Jane is a regular contributor to design debates for a number of periodicals, is a speaker at conferences, including The Sleep Conference, and an Associate Lecturer at UAL and UEL.
Una Barac, Executive Director, Artelior
Una runs her own architecture and interior design studio, Artelior. She has made a name for herself through her innovative design work across Europe – from leading the design team for the ‘Shaded White’ bedroom, which won a Sleep Hotel Best Room Design award, to the recent award winning MGallery by Sofitel Resort & Spa in Sarajevo. Over the last 15 years, Una has focused her work on the hospitality sector, working with noted clients and brands including Four Seasons, Park Plaza, Hilton and InterContinental Hotel Group.

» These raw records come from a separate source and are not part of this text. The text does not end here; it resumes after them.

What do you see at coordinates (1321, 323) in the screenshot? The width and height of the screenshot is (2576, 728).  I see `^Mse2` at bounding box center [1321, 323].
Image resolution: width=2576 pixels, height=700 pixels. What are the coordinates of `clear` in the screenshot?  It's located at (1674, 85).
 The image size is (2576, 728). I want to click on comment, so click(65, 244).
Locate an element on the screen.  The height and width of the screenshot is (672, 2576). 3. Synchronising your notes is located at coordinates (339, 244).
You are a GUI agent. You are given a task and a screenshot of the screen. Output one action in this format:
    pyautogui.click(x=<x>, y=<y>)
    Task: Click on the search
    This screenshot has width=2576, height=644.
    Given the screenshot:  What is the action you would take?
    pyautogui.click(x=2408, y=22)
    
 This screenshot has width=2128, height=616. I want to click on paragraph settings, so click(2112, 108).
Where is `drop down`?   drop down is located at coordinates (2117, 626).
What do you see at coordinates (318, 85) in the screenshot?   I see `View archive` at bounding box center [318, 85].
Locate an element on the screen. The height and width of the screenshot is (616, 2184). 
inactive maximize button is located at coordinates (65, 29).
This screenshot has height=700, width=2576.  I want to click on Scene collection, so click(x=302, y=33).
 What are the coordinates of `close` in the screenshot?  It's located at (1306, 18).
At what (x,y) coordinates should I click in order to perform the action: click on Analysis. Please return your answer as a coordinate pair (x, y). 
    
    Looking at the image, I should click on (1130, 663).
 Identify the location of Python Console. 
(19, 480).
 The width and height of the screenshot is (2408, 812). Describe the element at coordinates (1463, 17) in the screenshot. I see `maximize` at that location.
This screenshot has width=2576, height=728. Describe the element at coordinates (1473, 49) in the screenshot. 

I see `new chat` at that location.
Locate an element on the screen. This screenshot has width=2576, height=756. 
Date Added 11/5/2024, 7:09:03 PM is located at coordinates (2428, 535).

Tim Bowder-Ridger, CEO, Conran and Partners
Tim is an architect who is passionate about creating authentic experiences centered around cultural spirit and personality. He brings his knowledge of the hospitality and residential sectors to design buildings and spaces that reflect local as well as international lifestyle needs and desires. As Senior Partner, he leads the design direction of the practice as a whole, as well as being responsible for the finance and operations of the business. He directly leads on a number of strategic projects, large and small, at home and abroad.